Employee personally identifiable information (PII) is filled with critically private and personal information, such as financial information, healthcare information if provided by the employer, pay stubs, addresses and phone numbers, and more, so it should always be destroyed with the utmost care.
Before we get to how not to destroy these types of files, it’s important we discuss how long you should keep them for. When it comes to personnel records, retention periods can vary. For instance, the Department of Labor Correspondence and the Internal Revenue Service (IRS) require any financial statements, documents from the IRS and Department of Labor Correspondence themselves, and plan and trust agreements to be kept three to four years, or even longer depending on the case.
However, when it comes to normal employee files, applications, contracts, and other employee personal information, they should be kept for two to three years from the date of termination. What about their compensation documentation? Keep these on file for three to five years from the termination. (This is important to remember!)
Now, let’s get to the fun part – the destruction!
While ripping paper into confetti-sized pieces can be a great way to relieve some stress, we don’t necessarily recommend this tactic when getting rid of your most recent fire’s employee file. Even if you weren’t too crazy about your coworker, if not destroyed with high security end-of-life destruction equipment, their information could easily fall into the wrong hands, and your coworker could be the next to fall victim to identity theft – which nobody deserves. Don’t believe us? Take for instance the DARPA Shredder Challenge, where people quite literally competed to reassemble 10,000 shred particles for a large grand monetary prize. While the average person would much rather do anything else than spend 600 hours putting shred pieces back together, the same cannot be said for hackers and thieves; if it’s going to grant them access to your most sensitive information, then chances are they will rise to the occasion!
Recycling and/or Throwing Away
While we support the green initiative in wanting to recycle end-of-life PII documents, unfortunately this isn’t possible. Again, if it’s not a good idea to rip up your employee’s files, it’s not safe to simply throw it out or recycle. Sadly, the majority of our waste and recycling ends up in landfills and dumpsters which are typically gold mines for hackers and thieves. In addition, recycling and waste are not always transported securely, which makes it easy for people to intercept and have access to your most private and identifiable information.
It is always best to err on the side of caution when it comes to end-of-life data destruction.
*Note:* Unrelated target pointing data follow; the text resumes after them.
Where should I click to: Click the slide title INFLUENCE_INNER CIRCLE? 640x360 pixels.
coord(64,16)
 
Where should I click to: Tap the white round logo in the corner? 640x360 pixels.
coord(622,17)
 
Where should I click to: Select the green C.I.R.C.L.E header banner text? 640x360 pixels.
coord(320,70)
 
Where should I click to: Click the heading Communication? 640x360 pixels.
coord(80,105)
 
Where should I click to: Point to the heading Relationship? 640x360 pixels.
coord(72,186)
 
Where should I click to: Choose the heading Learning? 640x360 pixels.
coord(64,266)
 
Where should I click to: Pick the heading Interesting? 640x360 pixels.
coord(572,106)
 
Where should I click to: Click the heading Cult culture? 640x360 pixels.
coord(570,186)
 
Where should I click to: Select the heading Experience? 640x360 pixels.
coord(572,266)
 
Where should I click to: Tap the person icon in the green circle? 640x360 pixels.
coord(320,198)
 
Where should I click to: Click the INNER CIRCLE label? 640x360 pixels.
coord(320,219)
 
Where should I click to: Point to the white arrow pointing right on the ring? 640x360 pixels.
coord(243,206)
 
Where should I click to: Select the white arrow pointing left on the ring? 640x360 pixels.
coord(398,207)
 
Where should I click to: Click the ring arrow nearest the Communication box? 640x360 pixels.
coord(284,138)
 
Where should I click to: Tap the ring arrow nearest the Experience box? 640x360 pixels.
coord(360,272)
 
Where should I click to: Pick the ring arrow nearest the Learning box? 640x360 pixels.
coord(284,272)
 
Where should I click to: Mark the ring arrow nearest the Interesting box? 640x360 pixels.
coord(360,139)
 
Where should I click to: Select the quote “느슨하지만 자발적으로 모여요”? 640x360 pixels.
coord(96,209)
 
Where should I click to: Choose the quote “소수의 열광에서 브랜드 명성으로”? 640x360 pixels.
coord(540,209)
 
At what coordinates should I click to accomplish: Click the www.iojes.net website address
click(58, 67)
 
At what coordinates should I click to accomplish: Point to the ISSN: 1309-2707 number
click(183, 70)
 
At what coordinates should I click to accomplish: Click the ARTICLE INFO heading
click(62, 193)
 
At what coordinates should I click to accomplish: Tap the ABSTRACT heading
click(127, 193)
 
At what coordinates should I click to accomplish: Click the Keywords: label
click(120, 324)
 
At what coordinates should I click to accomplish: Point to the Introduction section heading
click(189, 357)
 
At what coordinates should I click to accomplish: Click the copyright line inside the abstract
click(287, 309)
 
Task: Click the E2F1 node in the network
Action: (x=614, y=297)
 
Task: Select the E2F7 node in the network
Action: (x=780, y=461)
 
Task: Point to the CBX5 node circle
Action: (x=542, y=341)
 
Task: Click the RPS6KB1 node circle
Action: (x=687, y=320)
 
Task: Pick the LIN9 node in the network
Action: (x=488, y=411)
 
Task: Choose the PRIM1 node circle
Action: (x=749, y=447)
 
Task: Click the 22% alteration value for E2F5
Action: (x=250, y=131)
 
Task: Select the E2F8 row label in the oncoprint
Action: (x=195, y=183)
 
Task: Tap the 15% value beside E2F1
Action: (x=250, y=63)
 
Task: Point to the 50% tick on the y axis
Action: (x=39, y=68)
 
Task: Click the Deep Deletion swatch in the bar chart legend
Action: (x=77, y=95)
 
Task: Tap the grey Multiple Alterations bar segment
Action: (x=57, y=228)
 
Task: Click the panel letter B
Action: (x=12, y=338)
When it comes to specifically destroying employee files, it is best practice to use a secure, in-house method, like our Model 244/4 high security paper shredder.
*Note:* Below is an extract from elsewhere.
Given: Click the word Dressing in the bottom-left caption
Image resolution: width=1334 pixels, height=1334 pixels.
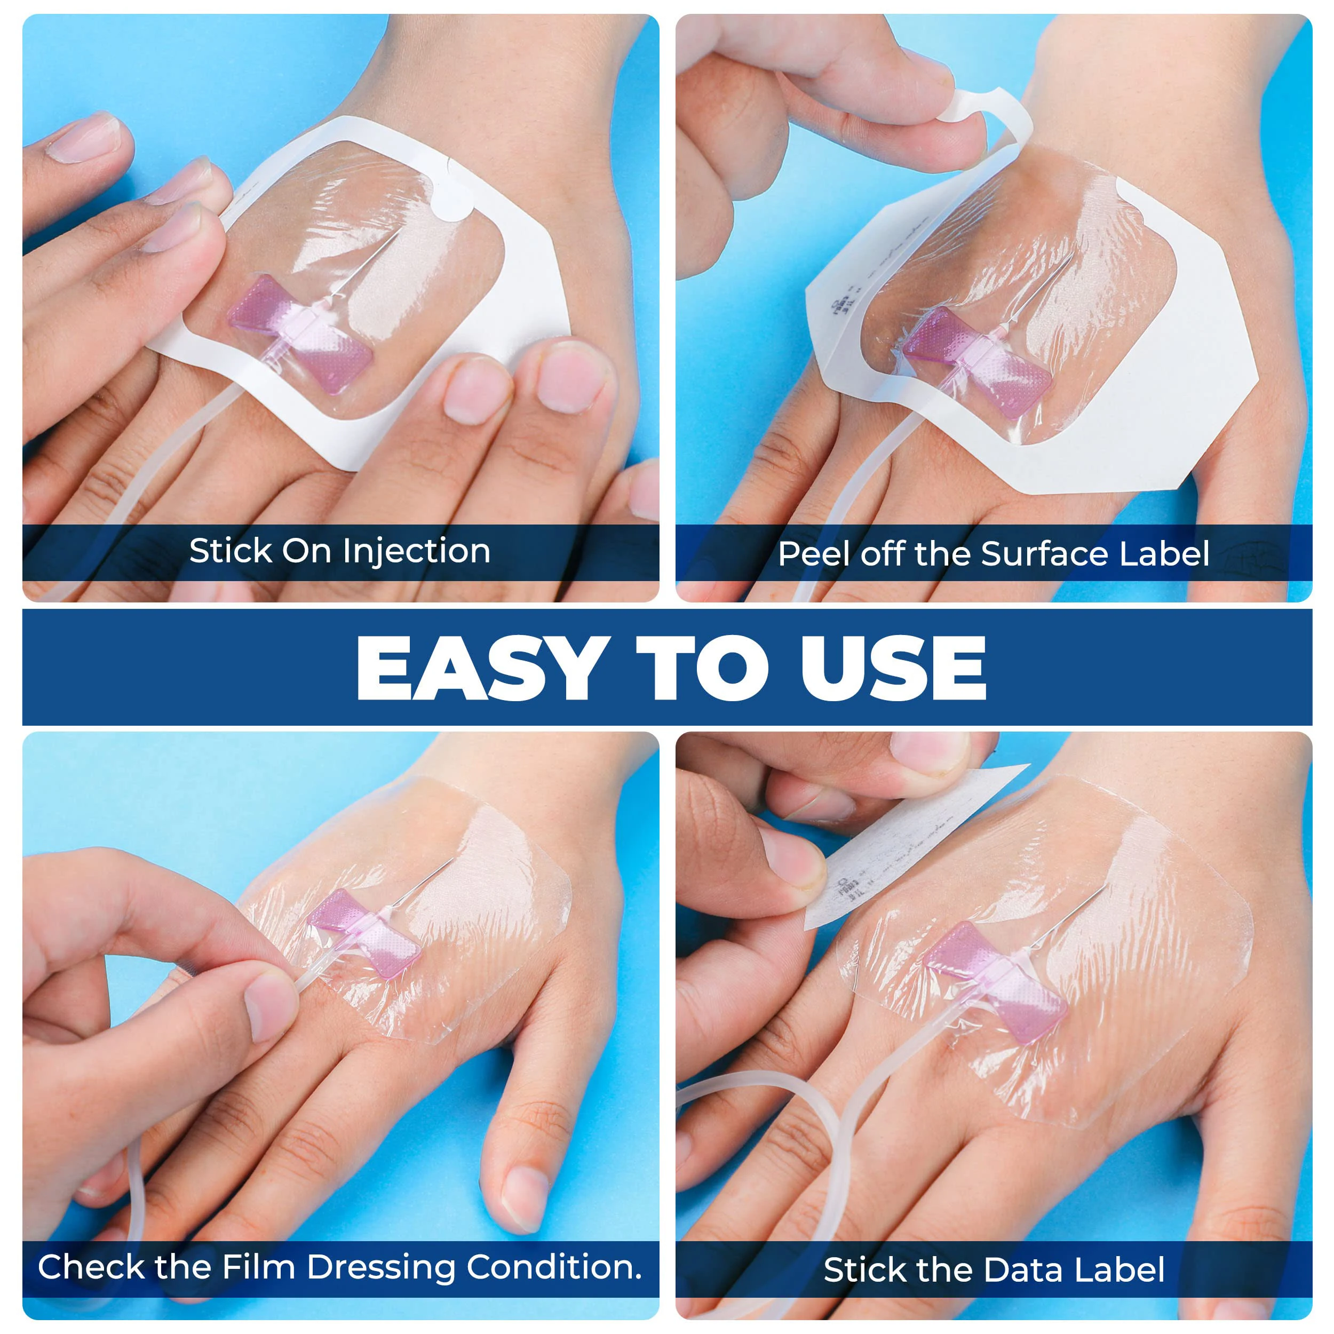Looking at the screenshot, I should (x=381, y=1266).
The Model 244/4 is our most popular high security paper shredder. Why? This solution is NSA evaluated and listed by the NSA/CSS EPL and meets DIN 66399 Level P-7 standards. Our 244/4 provides a rugged performance with an NSA one hour durability of 17 reams per hour while encased in a quiet system, making it the perfect choice for small or mid-size department use.
Want even more security? Our Model 344 offers an even more secure shred size than the current mandate for the National Security Agency (NSA) requires. We like to call the 344’s final particle size as P-7+. This device is the only high security paper shredder on the market that offers a particle size of 0.8mm x 2.5mm (that is 50% smaller than the current National Security Agency requirement!)
By adopting a shredding policy, you are making the most cost-effective, safe, and secure decision to take preventative measures to ensure that your past and current end-of-life employee information does not fall into the wrong hands.